Wearing the clothes of men whose bodies lay in shallow graves from eastern Poland to the gates of Stalingrad, the former convicts would travel to the nearest airfield or train station and begin the long journey home, after which time they would be abandoned and forgotten by the military.

Nathan Carter walked ten paces down the Seltnerallee before he caught sight of his face staring back at him from a puddle in the middle of the road. The sight of his sunken eyes and gaunt cheekbones stopped Carter in his tracks. The mirrors in the prison bathroom were all made of polished metal, which afforded a reflection so vague that most men learned to shave by memory instead of sight. This was the first time in almost a year that he had actually seen himself clearly and, at first, he was so shocked to see what had become of him that he could scarcely breathe.

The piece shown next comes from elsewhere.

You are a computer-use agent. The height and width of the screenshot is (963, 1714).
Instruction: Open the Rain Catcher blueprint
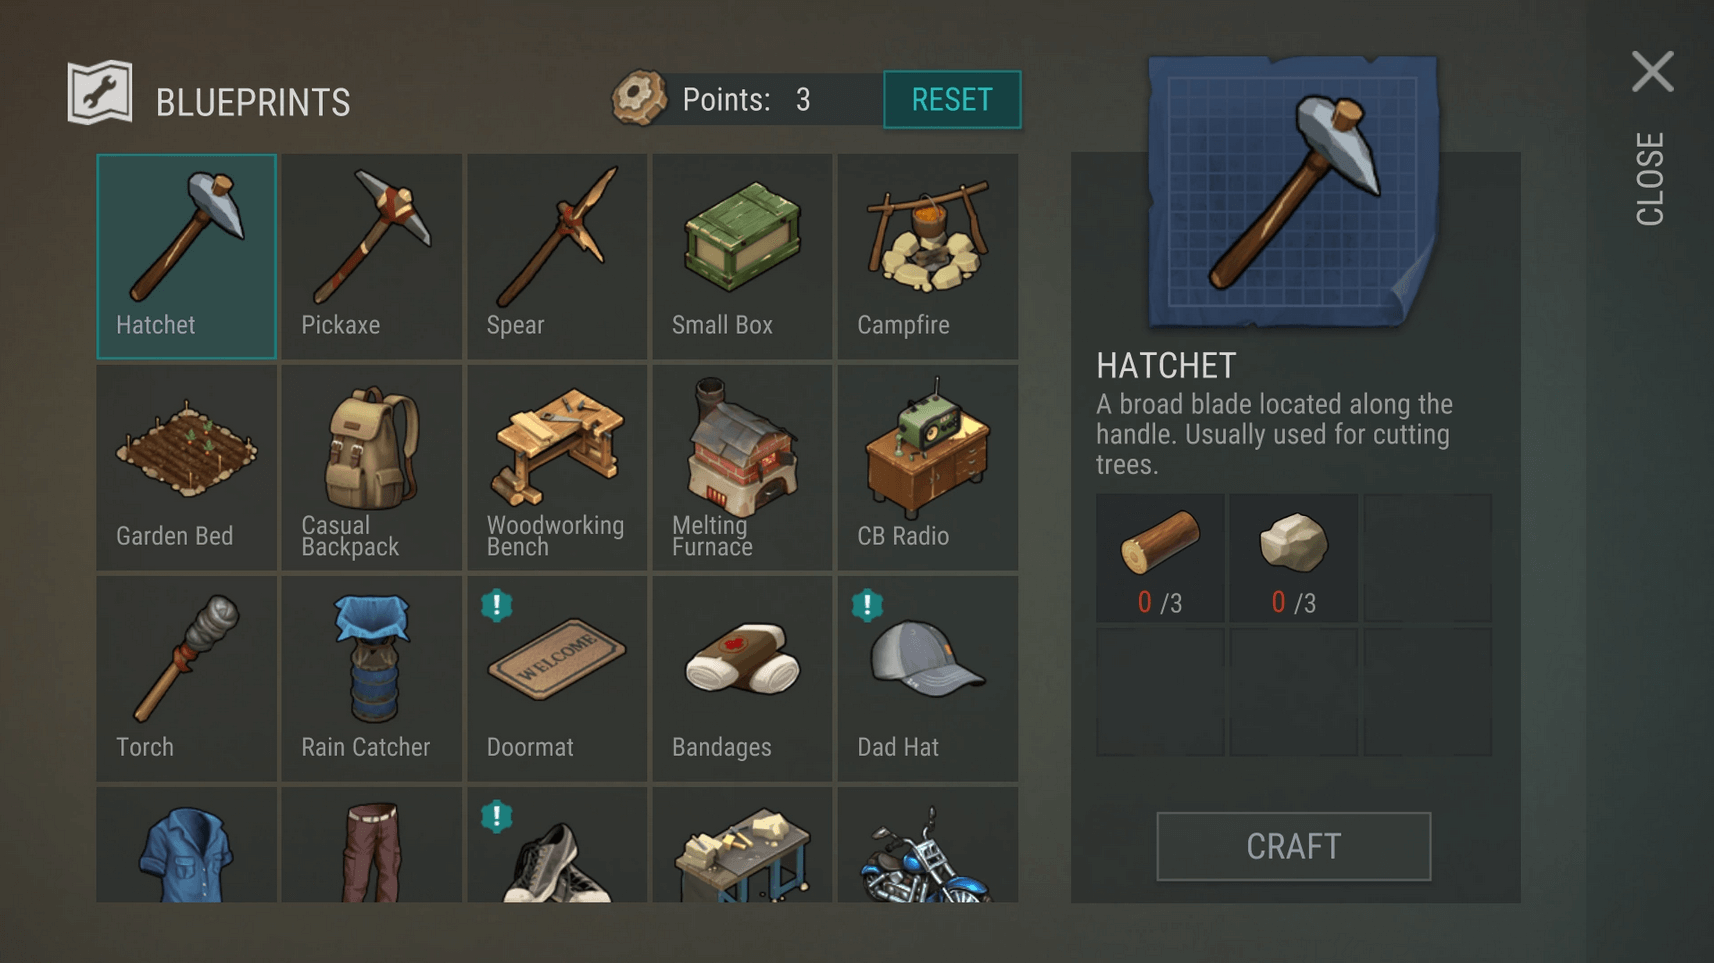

Carter heard a creaking sound behind him and turned to see one of the guards, who had opened the door to the guardhouse and was staring at him, his expression a mixture of impatience and hostility. Behind him, the first rays of sun glistened on dew that had coated the barbed wire coiled along the fences of the prison yard.

Hurriedly, Carter turned again and walked off down the street.

Since the Allies had ended their occupation of Germany in May 1949, only a few weeks before, the country had effectively been split in two. In the west, a new German government had established itself in the city of Bonn. In the east, another German government had been set up, although it was a government in name only, since every facet of its existence remained under Soviet control.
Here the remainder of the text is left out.